Algunas veces no hay más que la distancia de un baño entre ellas, otras veces
un día de viaje. Todas estas islas de piedra están muy bien comunicadas por
caminos. Pero también puedes viajar en un barco de tierra, largo y estrecho
como un gusano, despidiendo humo todo el tiempo y deslizándose muy rápido sobre
caminos de hierro, más rápido que una canoa con doce hombres remando al límite
de velocidad. Pero si quieres llamar a un «tafola», a un amigo que está lejos,
no necesitas caminar o desplazarte hasta él, puedes soplar tus palabras en una
cuerda de metal que corre entre una isla de piedra y otra como una larga enredadera.
Más rápido de lo que un pájaro puede volar llegarán a su destino.
Entre estas
islas de piedras se encuentra la verdadera tierra llamada Europa. Fuera de
allí, hay regiones tan bellas y fértiles como nuestras islas, donde hay
pájaros, ríos y bosques y también pueblos de verdad.
En estos
pueblos vive otra gente que en las ciudades, gente de carácter diferente. Se
les llama gente de campo. Tienen manos más grandes y taparrabos más sucios. Su
vida es mucho más saludable y hermosa que la de la gente de las grietas, pero
no se dan cuenta. Están celosos de la gente de la ciudad, a los que llaman
huesos-gandules porque no trabajan la tierra, ni plantan las frutas o las
recogen. Viven en animosidad unos contra otros porque tienen que darles comida
de sus tierras, coger las frutas para que la gente de las grietas se las coma y
criar y cuidar al ganado hasta que haya engordado y entonces compartirlo con
los otros. Naturalmente, es difícil proveer a toda esa gente de la ciudad de
comida y no entienden, con razón, por qué esos huesos-gandules llevan
taparrabos más limpios y por qué tienen manos más bellas y blancas que ellos, y
por qué no tienen que sudar al sol y tiritar en la fría lluvia.
A la gente de
las grietas no les importa mucho todo esto. Están convencidos de que tienen más
derechos que la gente del campo y de que su trabajo es más importante que
plantar legumbres en la tierra. A pesar de todo, este conflicto entre los
Papalagi no es lo suficientemente serio para acabar en guerra.
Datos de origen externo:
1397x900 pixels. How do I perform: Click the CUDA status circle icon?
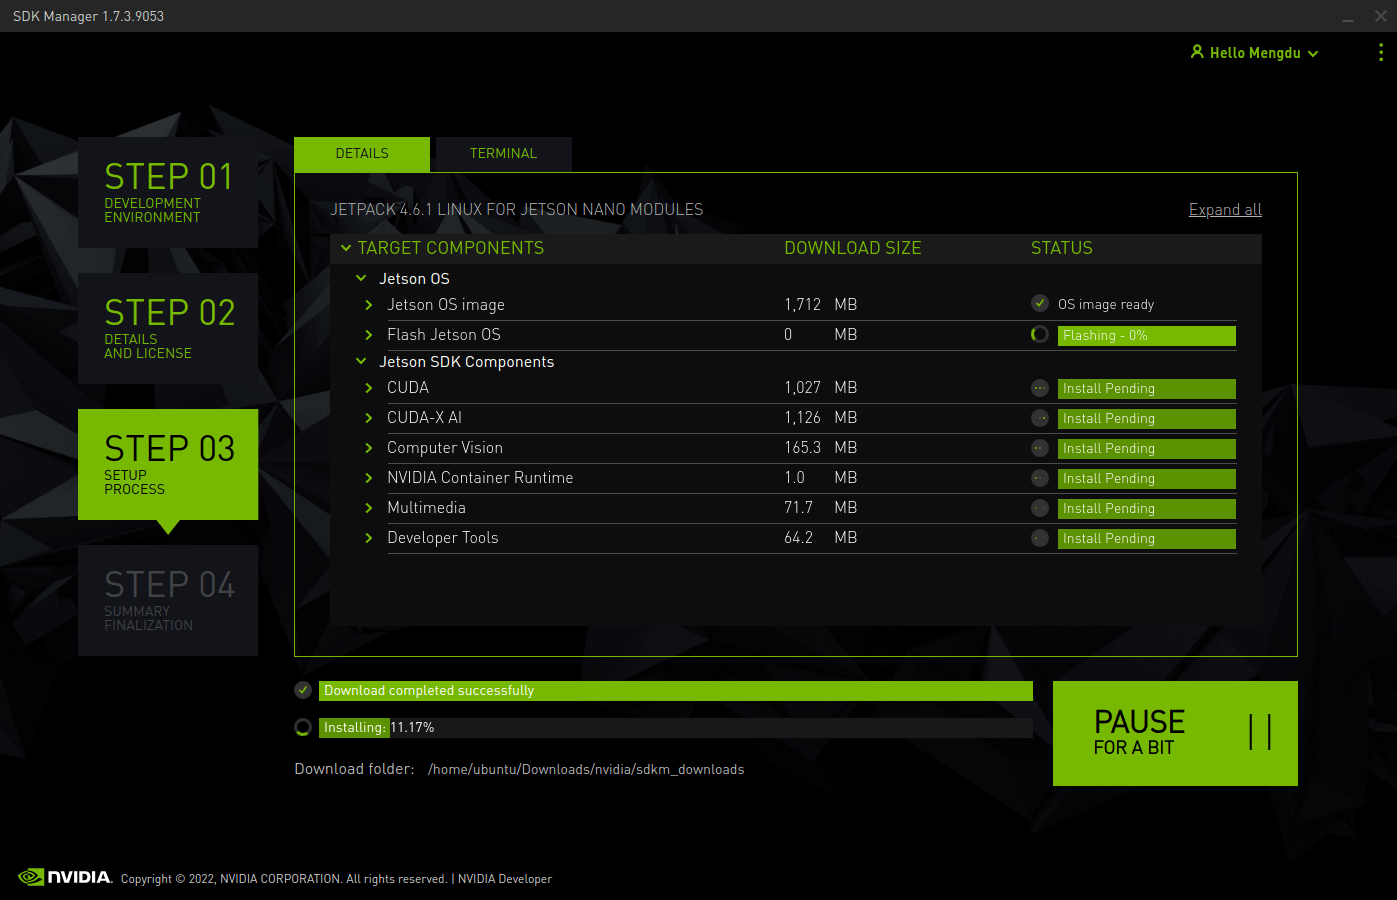[1039, 388]
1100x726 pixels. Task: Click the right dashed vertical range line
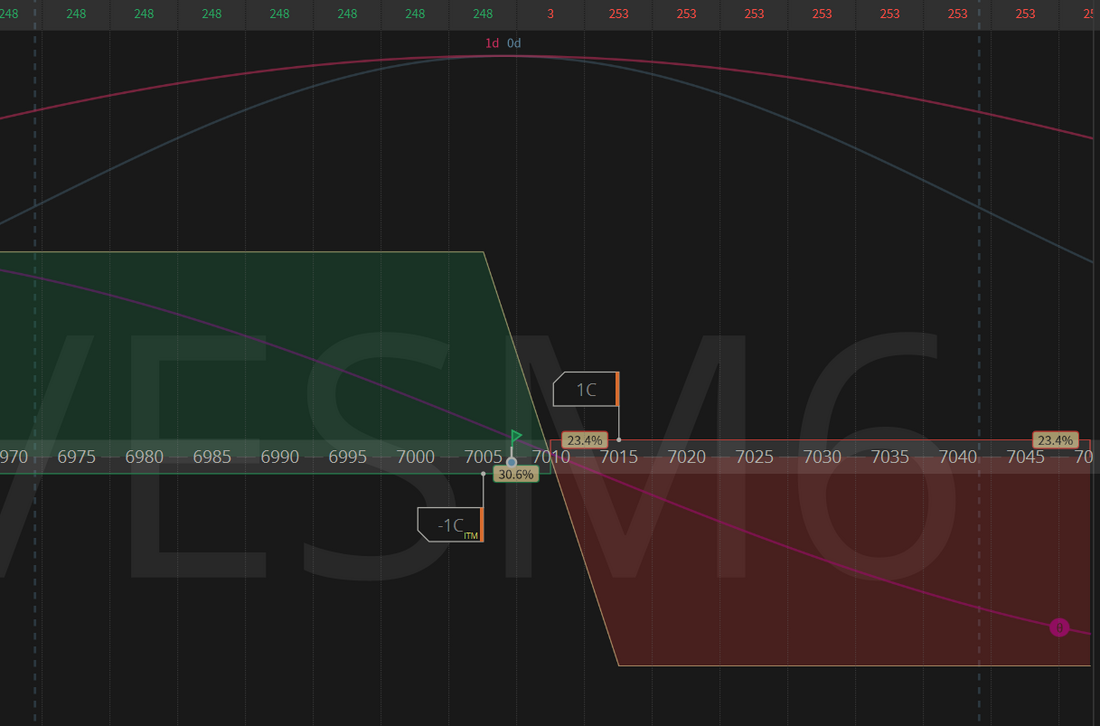click(x=979, y=300)
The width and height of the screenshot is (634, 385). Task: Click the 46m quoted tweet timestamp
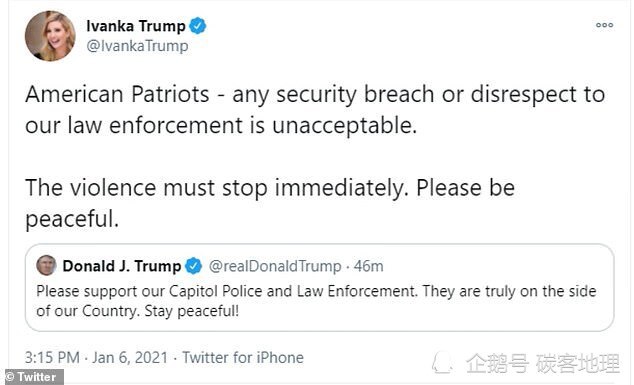pos(368,266)
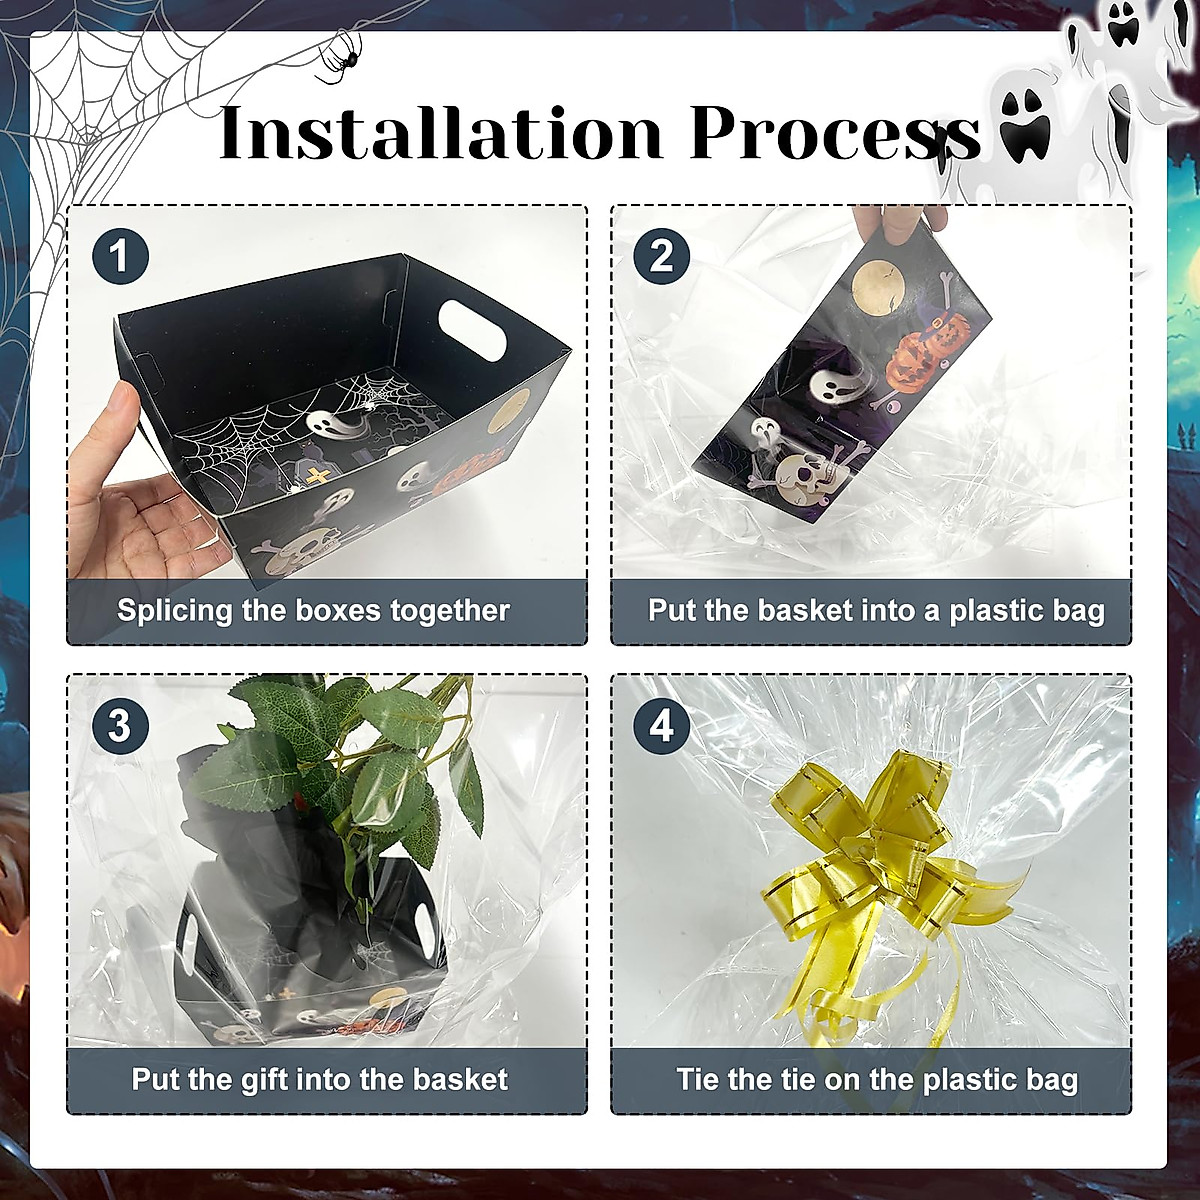Click 'Tie the tie on the plastic bag' caption
Viewport: 1200px width, 1200px height.
click(877, 1079)
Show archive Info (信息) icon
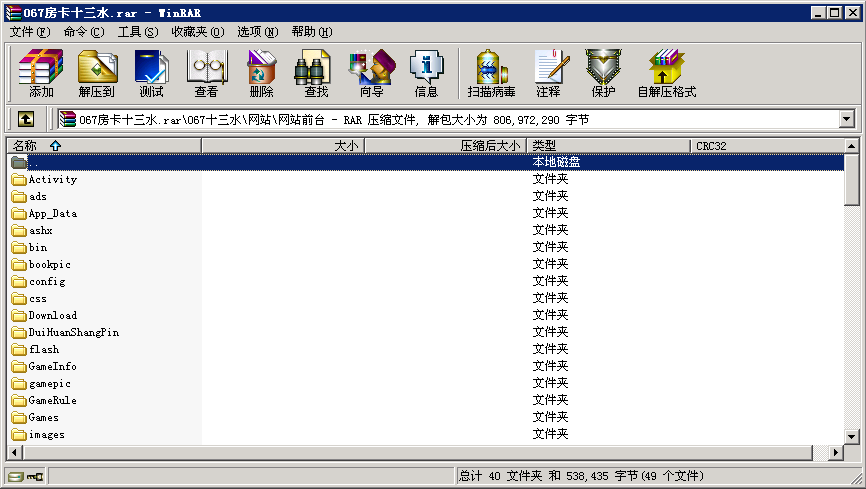 click(426, 73)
Pero ya vivan en
el campo o en las grietas, a los Papalagi les gustan en general las cosas tal
como son. El hombre del campo admira las viviendas de la gente de las grietas
cuando ocasionalmente va allí, y la gente de las grietas gorgea y canta todo su
poderío cuando pasa por un pueblo. La gente de las grietas permite a la gente
del campo cebar sus cerdos artificialmente, y la gente del campo les deja
construir sus canastas de piedra y regocijarse en ello.
Pero nosotros,
niños libres del sol y de la luz, permaneceremos leales al Gran Espíritu y no
oprimiremos nuestros corazones con piedras pesadas. Sólo gente enferma y
perdida que se ha alejado de la mano de Dios puede vivir en grietas, donde el
sol, el viento y la luz no pueden entrar. Con placer dejamos al Papalagi su
dudosa felicidad, pero nos defenderemos contra sus esfuerzos de construir
canastas de piedra también en nuestro soleado país y de matar la alegría de la
vida con rocas, grietas, suciedad, ruido, humo y polvo, como es su intención.